>> Begin Information shown

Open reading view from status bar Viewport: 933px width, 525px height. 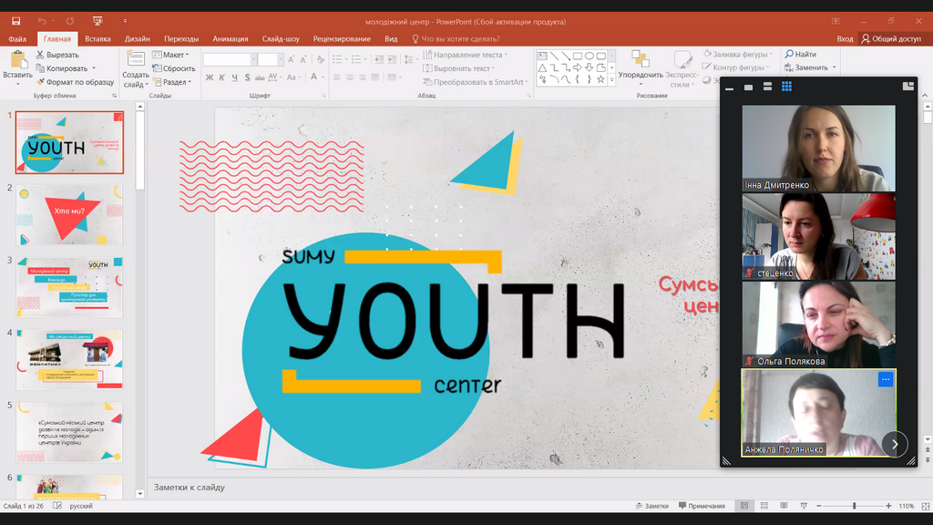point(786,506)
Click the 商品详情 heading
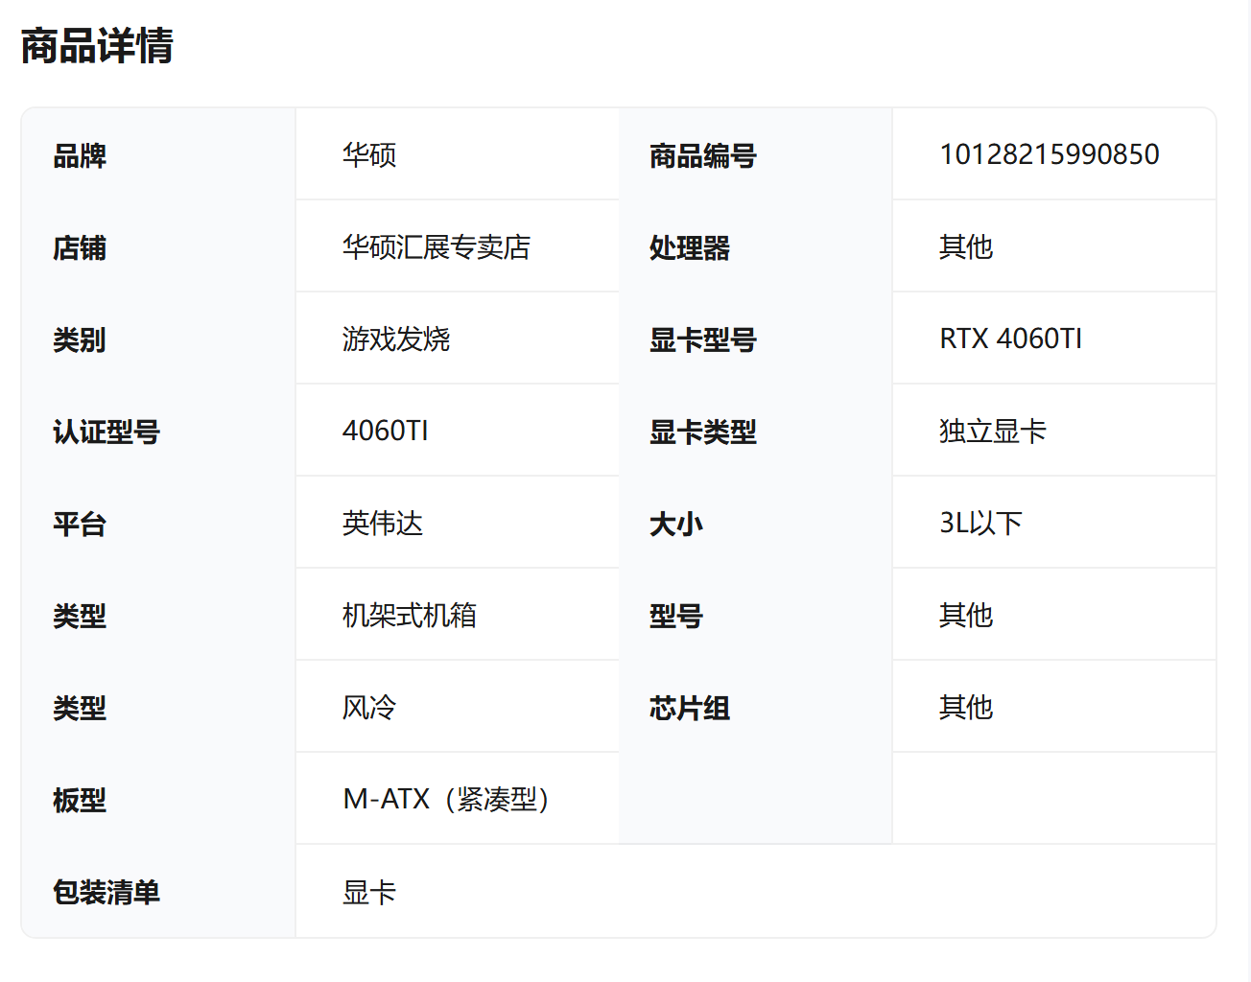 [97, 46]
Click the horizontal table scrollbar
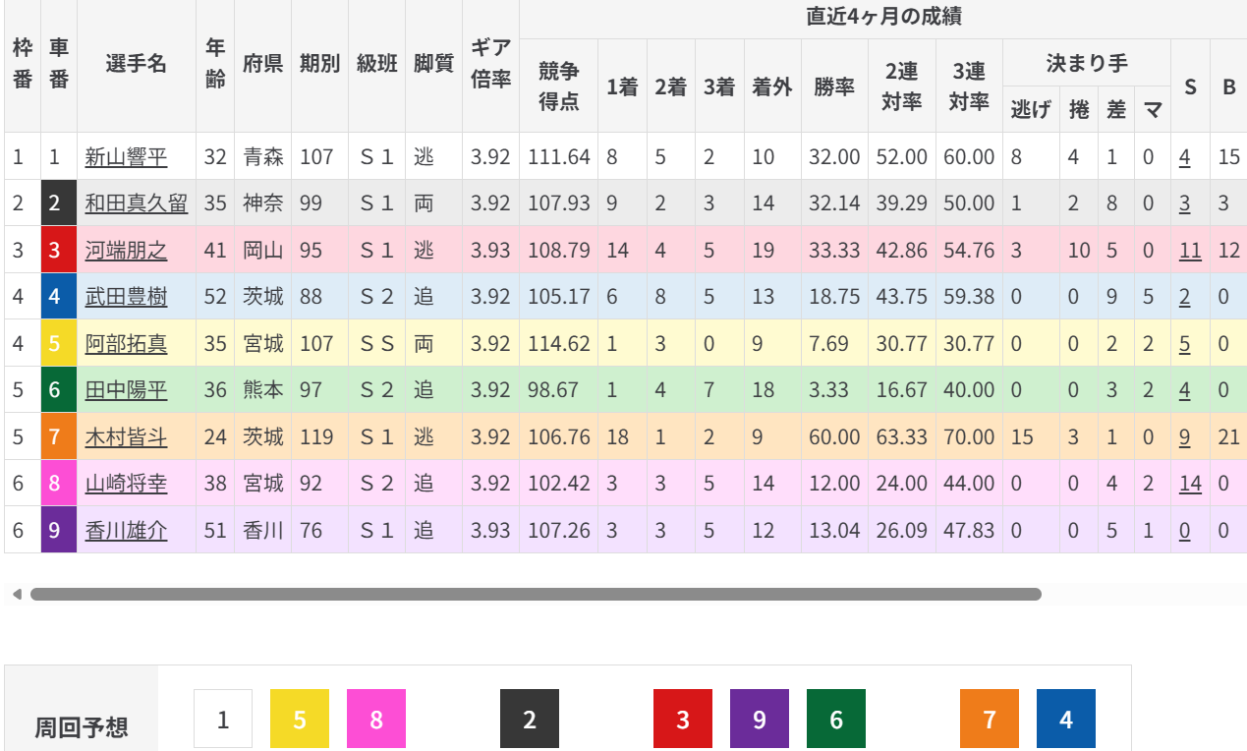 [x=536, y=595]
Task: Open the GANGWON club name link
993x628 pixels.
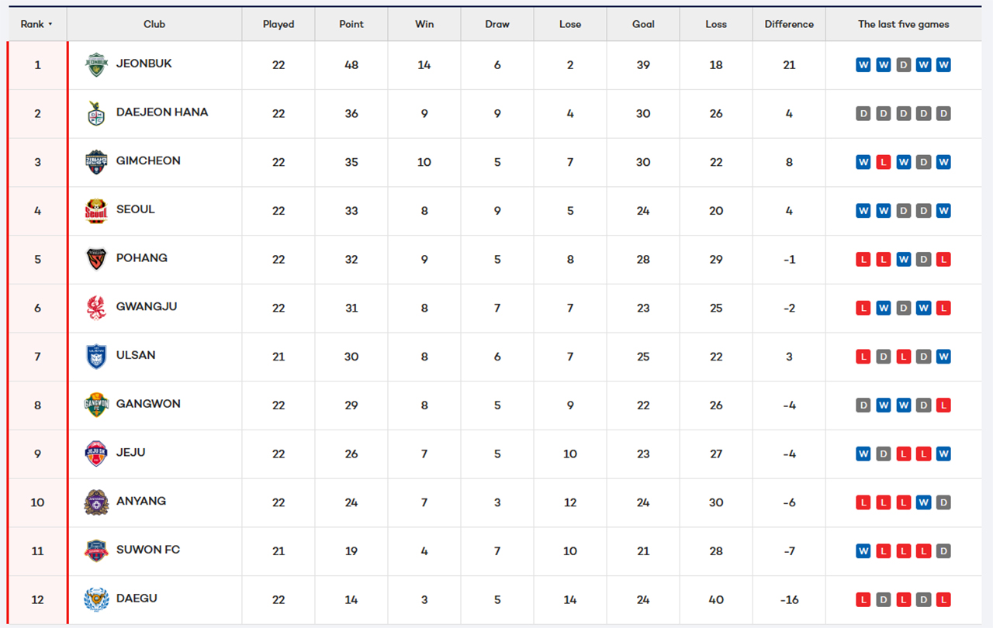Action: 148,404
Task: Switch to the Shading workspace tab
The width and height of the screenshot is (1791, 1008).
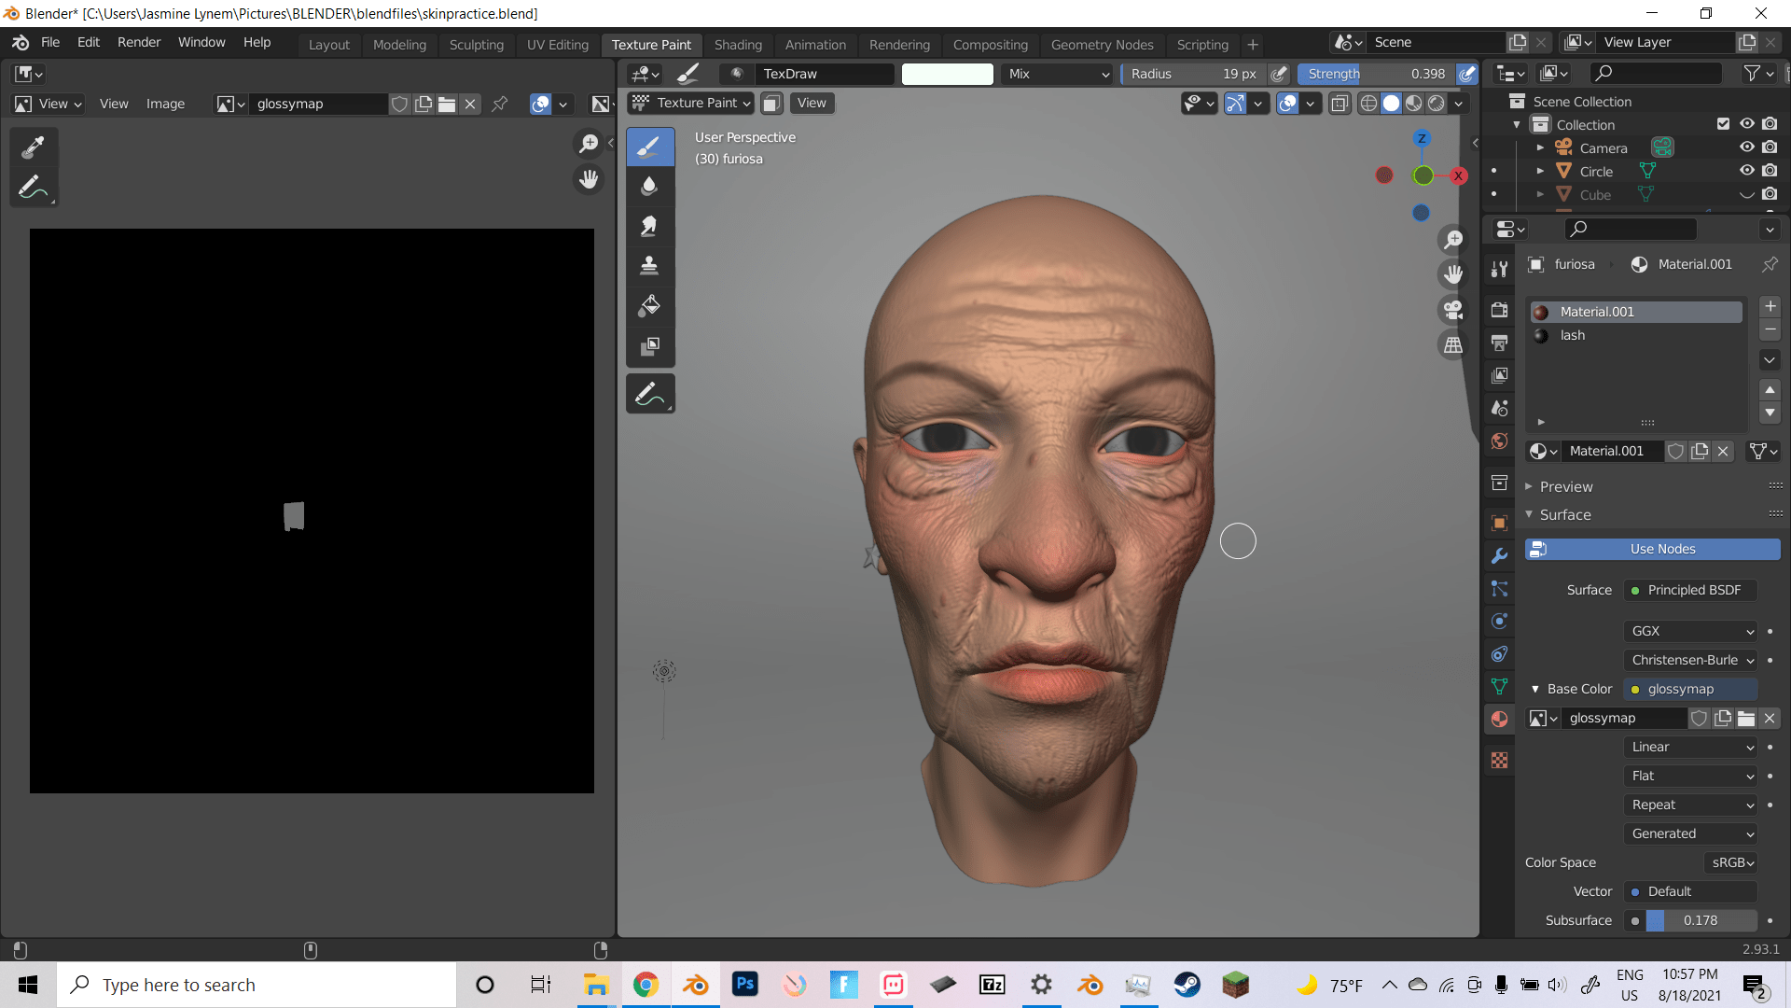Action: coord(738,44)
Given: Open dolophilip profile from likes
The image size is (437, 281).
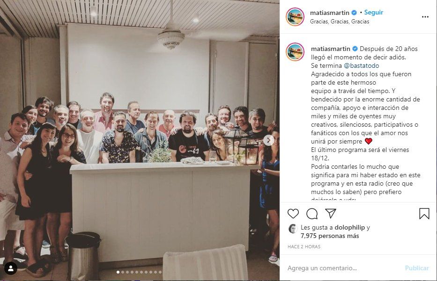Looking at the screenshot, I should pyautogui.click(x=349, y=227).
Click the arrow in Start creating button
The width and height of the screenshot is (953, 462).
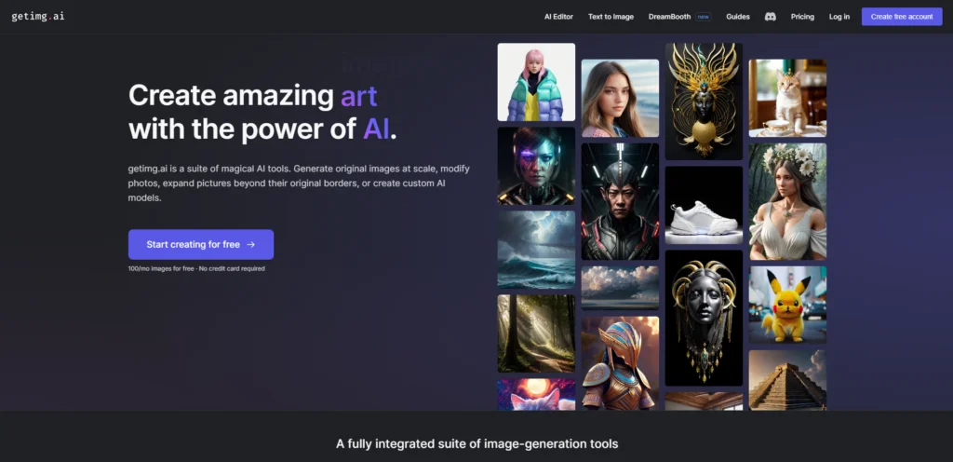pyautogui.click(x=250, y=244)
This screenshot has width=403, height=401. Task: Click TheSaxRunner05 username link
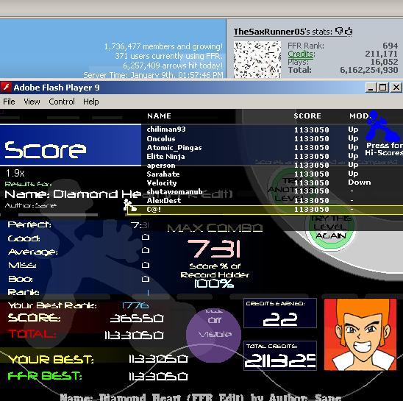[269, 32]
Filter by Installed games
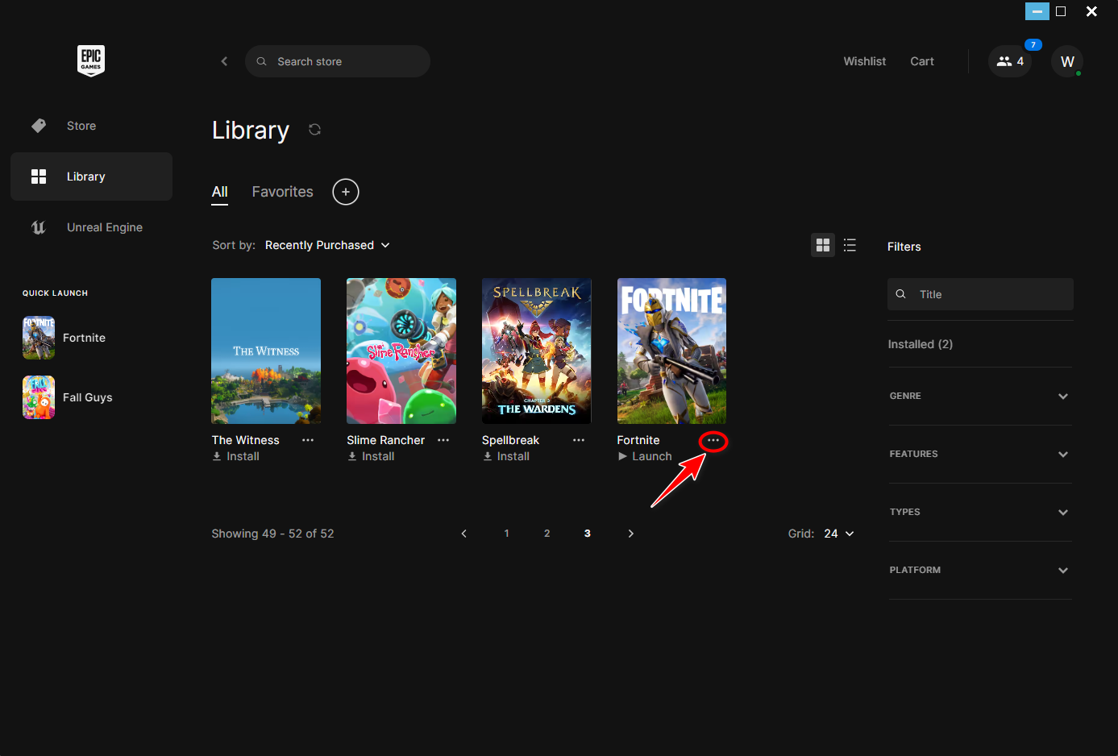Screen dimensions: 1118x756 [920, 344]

>> End Information shown

- _Task to carry out_: Copy the lines from the one containing "Task: Open the GANGWON club name link" through the last line, leaving out the pictures.

- _Task answer_:
Task: Open the GANGWON club name link
993x628 pixels.
Action: 148,404
Task: Switch to the Shading workspace tab
The width and height of the screenshot is (1791, 1008).
Action: coord(738,44)
Given: Open dolophilip profile from likes
The image size is (437, 281).
Looking at the screenshot, I should pyautogui.click(x=349, y=227).
Click the arrow in Start creating button
The width and height of the screenshot is (953, 462).
pyautogui.click(x=250, y=244)
This screenshot has width=403, height=401. Task: Click TheSaxRunner05 username link
[269, 32]
Filter by Installed games
Screen dimensions: 1118x756 [920, 344]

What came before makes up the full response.